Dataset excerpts
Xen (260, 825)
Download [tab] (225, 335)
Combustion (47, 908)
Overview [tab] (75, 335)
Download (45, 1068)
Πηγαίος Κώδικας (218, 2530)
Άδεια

TASK TO CARRY OUT: Reproduce each entry above without a single difference.

WRITTEN ANSWER:
Xen (260, 825)
Download [tab] (225, 335)
Combustion (47, 908)
Overview [tab] (75, 335)
Download (45, 1068)
Πηγαίος Κώδικας (218, 2530)
Άδεια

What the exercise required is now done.